Staff:

Prof. Dr. Henning Meyerhenke, Humboldt-Universität zu Berlin

 

Description:

Data-intensive computing is currently becoming a new column in science for generating new insights. This trend is due to---among others---gene sequencers, 3D microscopes, and the World Wide Web. These and other groundbreaking technologies generate massive data sets, many of which can be modeled as networks. The produced data sets contain valuable information hidden inside, waiting to be extracted and further processed with suitable analysis tools.

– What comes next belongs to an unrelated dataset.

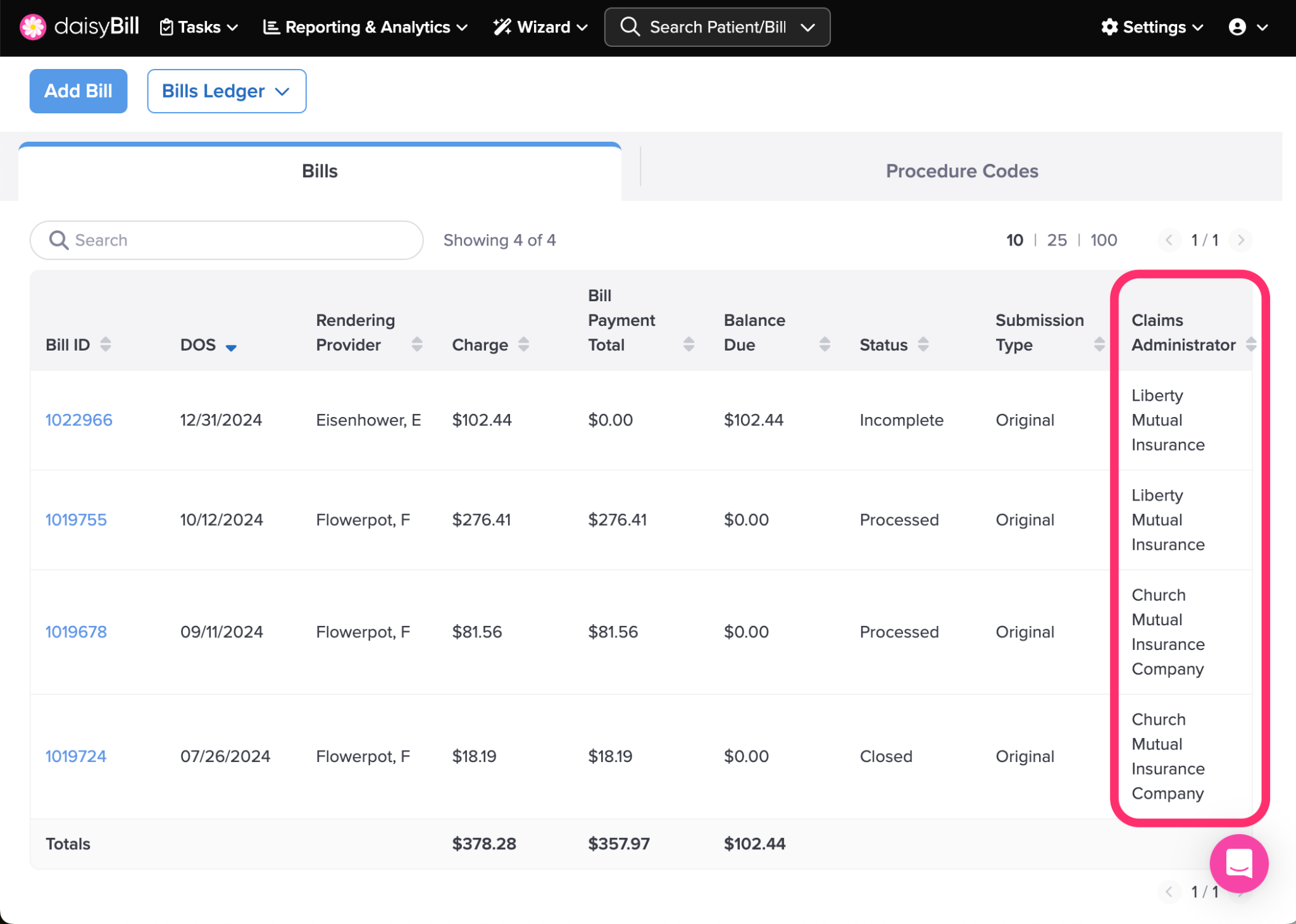Expand the Tasks menu
This screenshot has height=924, width=1296.
tap(199, 27)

In this proposal we focus on network analysis with three combinatorial optimization tasks: Graph clustering, graph drawing, and network flow. Current tools for these tasks show serious limitations when the input is large or has a complex structure. Moreover, only few tools exploit the parallelism offered by current and emerging hardware. All three tasks have numerous applications; we concentrate on those in the biological sciences, where data sizes currently explode. Our selection is further motivated by the fact that these tasks profit considerably from the techniques we propose. Since most data sets contain inaccuracies, we advocate an inexact, yet faster solution process with approximation algorithms and heuristics. We will develop and implement new and significantly improved parallel solvers on networks that are not only massive, but can also be dense or dynamic. The targeted improvement over the state of the art concerns three main aspects: (i) The input size that can be handled in reasonable time on powerful servers, with a target improvement of at least an order of magnitude, and (ii) significantly improving the running time of the solvers (e.g. by parallelism), while (iii) maintaining or improving solution quality. The algorithmic techniques we propose are geared toward practicability. They are in part based on recent breakthrough results in algorithmics (such as graph sparsification) or adaptations of effective heuristics (such as the multilevel framework). Moreover, we regard networks not only from a combinatorial, but also from an algebraic point of view. This simplifies theuse of parallelism to speed up the solution process. We will integrate our new methods into our open-source network analysis software NetworKit. The tool is freely available to the public and to otherSPP projects, hence fostering immediate application of our contributions to real-world problems that require high-performance codes.